Görev Tanımı:
Makedonya Türkleri hakkındaki metinde "Homojen bir toplum" sözleriyle açılıp "etmek zorunda bırakıldı.(1)" sözleriyle kapanan bölümü, "Rumeli evladı" ifadesinin yerine "Balkan Türkü" getirerek güncelleyin ve yeniden yazın.

═════ Kaynak Metin ═════

Makedonya Türklerinin, milli ve manevi değerlerini yaşatmak için önemli rol oynayan ve bu uğurda çok ağır bedel ödeyen

Makedonya Türklerinin, milli ve manevi değerlerini yaşatmak için önemli rol oynayan ve bu uğurda çok ağır bedel ödeyen Yücelcilerin hatıralarını saygıyla anıyorum.



Homojen bir toplum yaratmayı amaçlayan Balkan ülkeleri, kendi sınırları içinde kalmış olan Türkler’e sürekli baskılar yapmaktaydılar.  Yaşanan tüm acılara rağmen topraklarını terketmeyen soydaşlarımız 21.nci yüzyılın şafağında bile 19. yüzyılın hayaletlerine esir olmaktan kurtulamayıp, sosyal, kültürel, siyasi ve ekonomik baskılara maruz kaldılar ve ağır bedeller ödediler. Gittikçe artan baskılar her geçen gün göçlerin de artmasına yeterli sebep teşkil ediyordu. Mesela, 1923-1933 arasında Yugoslavya’dan 110 bin, 1923-1938 yılları arasında Romanya’dan 115 bin, 1923-1949 yılları arasında Bulgaristan’dan 220 bin, 1923-1945 yılları arasında Yunanistan’dan 400 bin Rumeli evladı anavatana göç etmek zorunda bırakıldı.(1)

═════ Sağlanan Veriler ═════

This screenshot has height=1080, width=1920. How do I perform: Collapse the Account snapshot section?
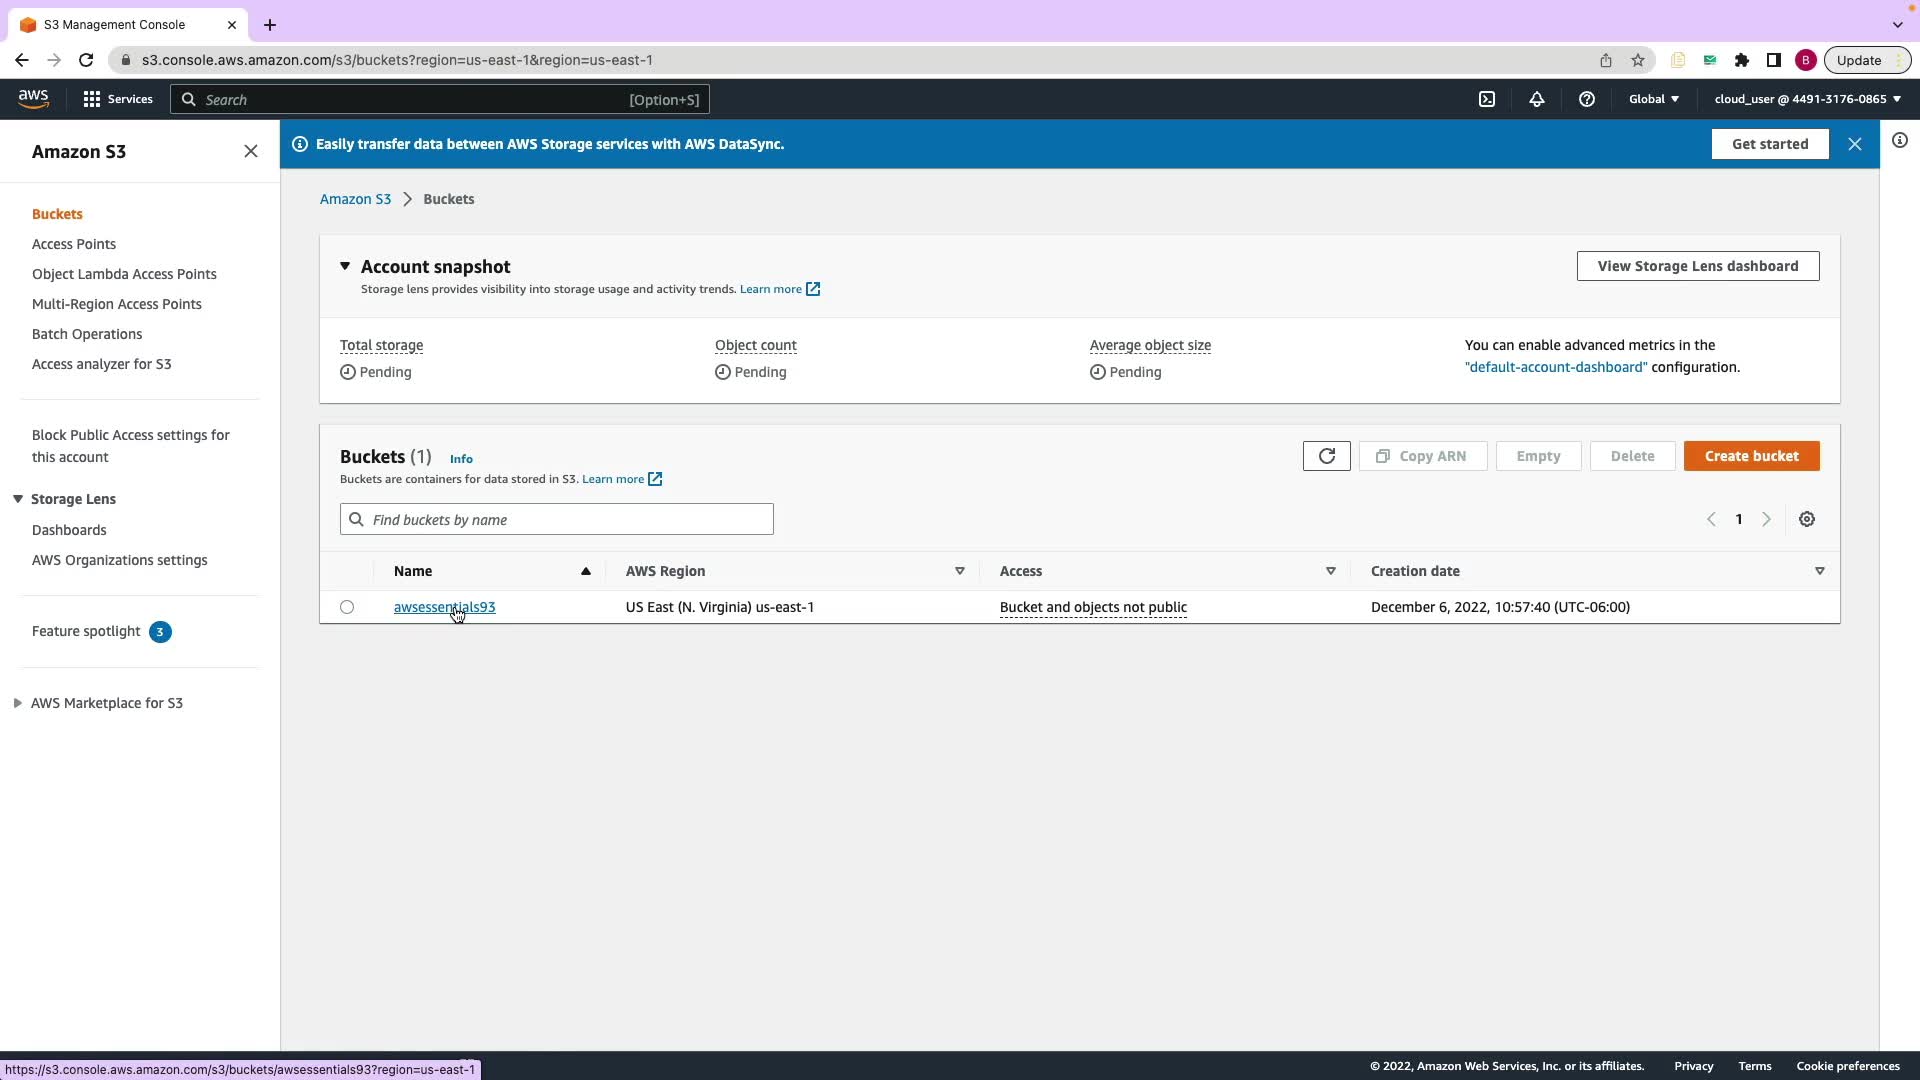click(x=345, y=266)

═════
═════ Sağlanan Veriler ═════

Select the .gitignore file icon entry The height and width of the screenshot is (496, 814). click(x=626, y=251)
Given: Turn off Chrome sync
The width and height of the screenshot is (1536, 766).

═════

Yazılı Yanıt:
Homojen bir toplum yaratmayı amaçlayan Balkan ülkeleri, kendi sınırları içinde kalmış olan Türkler’e sürekli baskılar yapmaktaydılar.  Yaşanan tüm acılara rağmen topraklarını terketmeyen soydaşlarımız 21.nci yüzyılın şafağında bile 19. yüzyılın hayaletlerine esir olmaktan kurtulamayıp, sosyal, kültürel, siyasi ve ekonomik baskılara maruz kaldılar ve ağır bedeller ödediler. Gittikçe artan baskılar her geçen gün göçlerin de artmasına yeterli sebep teşkil ediyordu. Mesela, 1923-1933 arasında Yugoslavya’dan 110 bin, 1923-1938 yılları arasında Romanya’dan 115 bin, 1923-1949 yılları arasında Bulgaristan’dan 220 bin, 1923-1945 yılları arasında Yunanistan’dan 400 bin Balkan Türkü anavatana göç etmek zorunda bırakıldı.(1)